The undersigned hereby constitutes and appoints each of Katharine
Pierce and Christopher Hayek, signing singly, as the
undersigned's true and lawful attorney-in-fact to (1) execute for
and on behalf of the undersigned, in the undersigned's capacity
as an officer and/or director of Tree.com, Inc. (the "Company"),
Forms 3, 4 and 5 in accordance with Section 16(a) of the
Securities Exchange Act of 1934 and the rules thereunder (the
"Exchange Act"), as well as the Form ID to obtain and/or renew
EDGAR codes for use in connection with the filing of Forms 3, 4
and 5 and any other related documentation; (2) do and perform any
and all acts for and on behalf of the undersigned which may be
necessary or desirable to complete and execute any such Form 3, 4
or 5, Form ID or other related documentation, complete and
execute any amendment or amendments thereto, and timely file such
forms or documentation with the United States Securities and
Exchange Commission and any stock exchange or similar authority;
(3) take any other action of any type whatsoever in connection
with the foregoing which, in the opinion of such attorney-in-
fact, may be of benefit to, in the best interest of, or legally
required by, the undersigned, it being understood that the
documents executed by such attorney-in-fact on behalf of the
undersigned pursuant to this Power of Attorney shall be in such
form and shall contain such terms and conditions as such
attorney-in-fact may approve in such attorney-in-fact's
discretion; and (4) in connection with the preparation and filing
of Forms 3, 4 and 5, seek or obtain, as the undersigned's
attorney-in-fact and on the undersigned's behalf, information
regarding transactions in the Company's securities from any third
party, including brokers, employee benefit plan administrators
and trustees, and the undersigned hereby authorizes any such
person to release any such information to such attorney-in-fact
and approves and ratifies any such release of information.  The
undersigned hereby grants to each such attorney-in-fact full
power and authority to do and perform any and every act and thing
whatsoever requisite, necessary, or proper to be done in
connection with the exercise of any of the rights and powers
herein granted, as fully to all intents and purposes as the
undersigned might or could do if personally present, with full
power of substitution or revocation, herby ratifying and
confirming all that such attorney-in-fact, or such attorney-in-
fact's substitute or substitutes, shall lawfully do or cause to
be done by virtue of this Power of Attorney and the rights and
powers herein granted.  The undersigned acknowledges that the
foregoing attorneys-in-fact, in serving in such capacity at the
request of the undersigned, are not assuming, nor is the Company
assuming, any of the undersigned's responsibilities to comply
with Section 16 of the Exchange Act.                        This
Power of Attorney shall remain in full force and effect until the
undersigned is no longer required to file Forms 3, 4, and 5 with
respect to the undersigned's holdings of and transactions in
securities issued by the Company, unless earlier revoked by the
undersigned in a signed writing delivered to the foregoing
attorneys-in-fact.
This Power of Attorney does not relieve the undersigned from
responsibility for compliance with the undersigned's obligations
under the Exchange Act, including, without limitation, the
reporting requirements under Section 16 of the Exchange Act.

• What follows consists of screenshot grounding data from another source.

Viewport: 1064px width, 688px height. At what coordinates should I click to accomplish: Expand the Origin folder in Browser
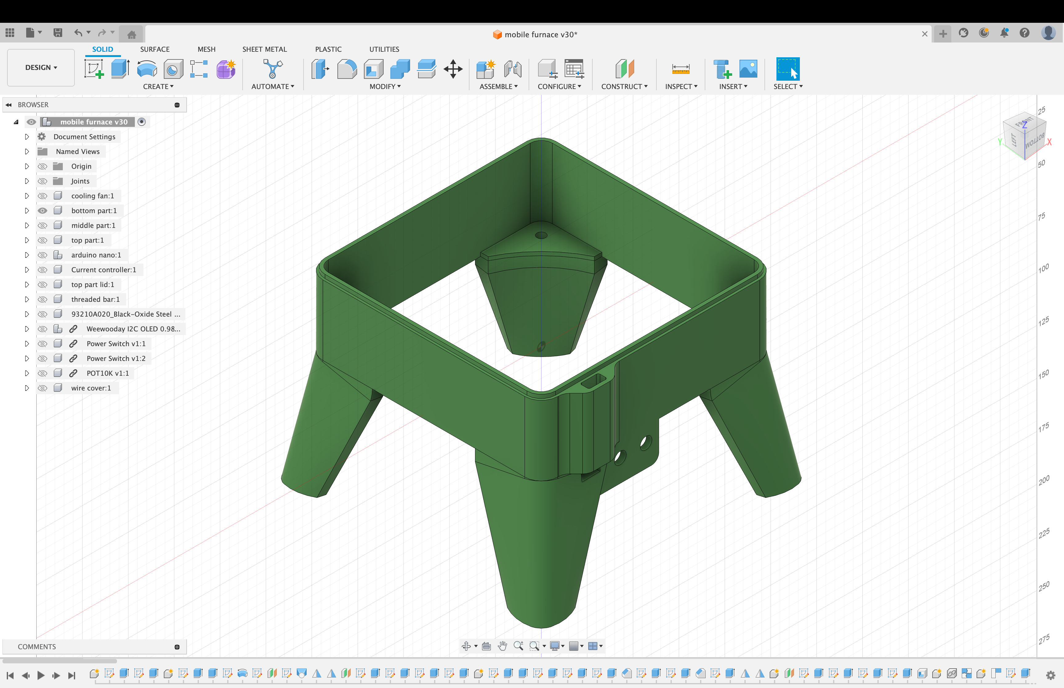tap(26, 166)
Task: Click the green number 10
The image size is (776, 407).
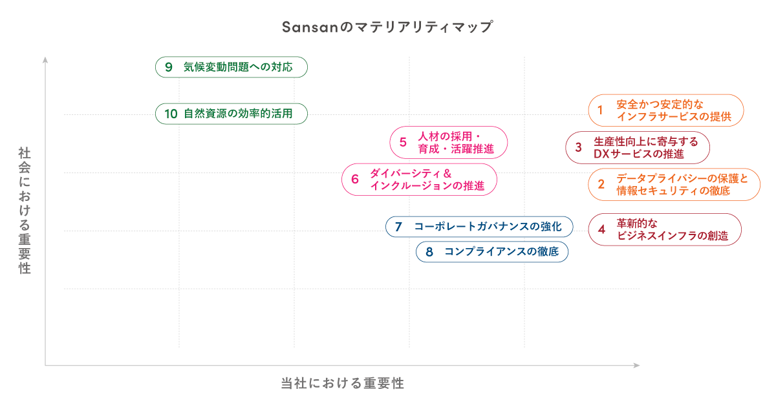Action: 171,114
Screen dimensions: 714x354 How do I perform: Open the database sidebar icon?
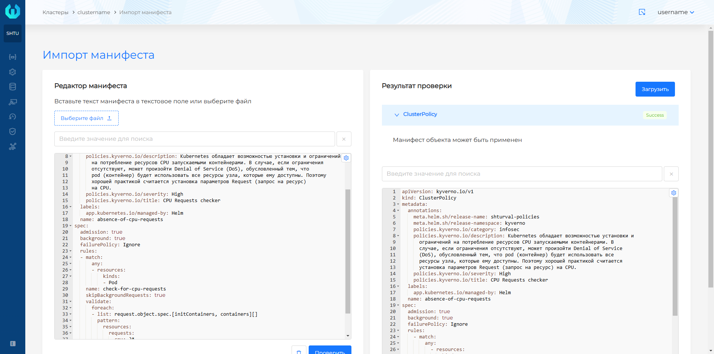pyautogui.click(x=13, y=87)
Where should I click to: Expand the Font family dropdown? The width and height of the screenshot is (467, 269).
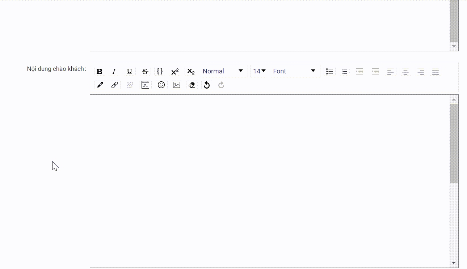click(294, 71)
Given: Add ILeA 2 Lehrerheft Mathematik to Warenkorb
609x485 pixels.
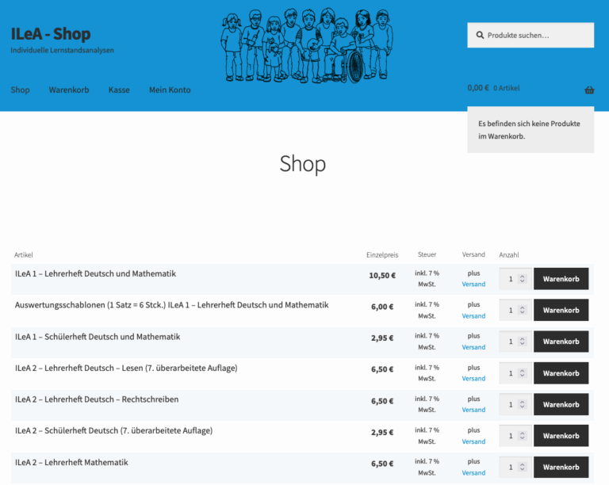Looking at the screenshot, I should click(561, 468).
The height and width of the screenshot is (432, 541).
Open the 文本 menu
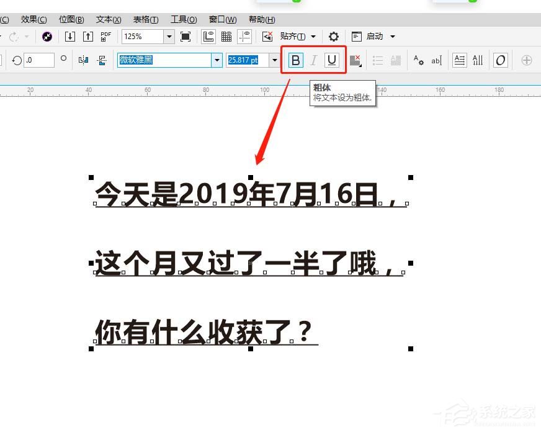click(x=108, y=19)
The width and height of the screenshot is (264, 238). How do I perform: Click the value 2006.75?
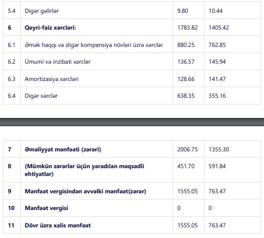pyautogui.click(x=188, y=149)
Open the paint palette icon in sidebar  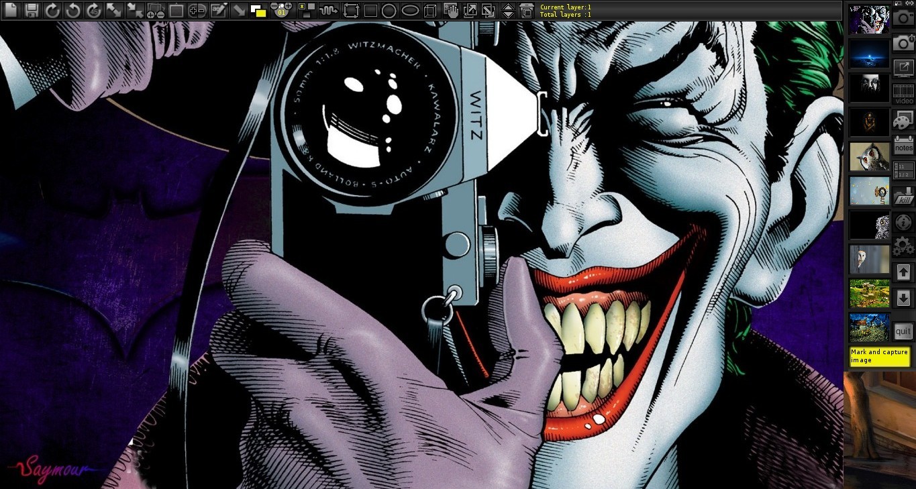click(903, 121)
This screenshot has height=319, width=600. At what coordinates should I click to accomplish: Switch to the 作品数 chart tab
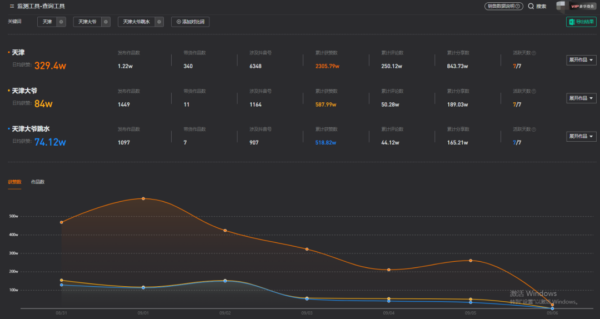click(38, 182)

Additionally, although pursuant to this Power of Attorney the
Company will use commercially reasonable best efforts to timely
and accurately file Section 16 reports on behalf of the
undersigned, the Company does not represent or warrant that it
will be able to in all cases timely and accurately file Section
16 reports on behalf of the undersigned due to various factors,
including, but not limited to, the shorter deadlines mandated by
the Sarbanes-Oxley Act of 2002, possible time zone differences
between the Company and the undersigned and the Company's need to
rely on other parties for information, including the undersigned
and brokers of the undersigned.
IN WITNESS WHEREOF, the undersigned had caused this Power of
Attorney to be executed as of this 27th day of April, 2011.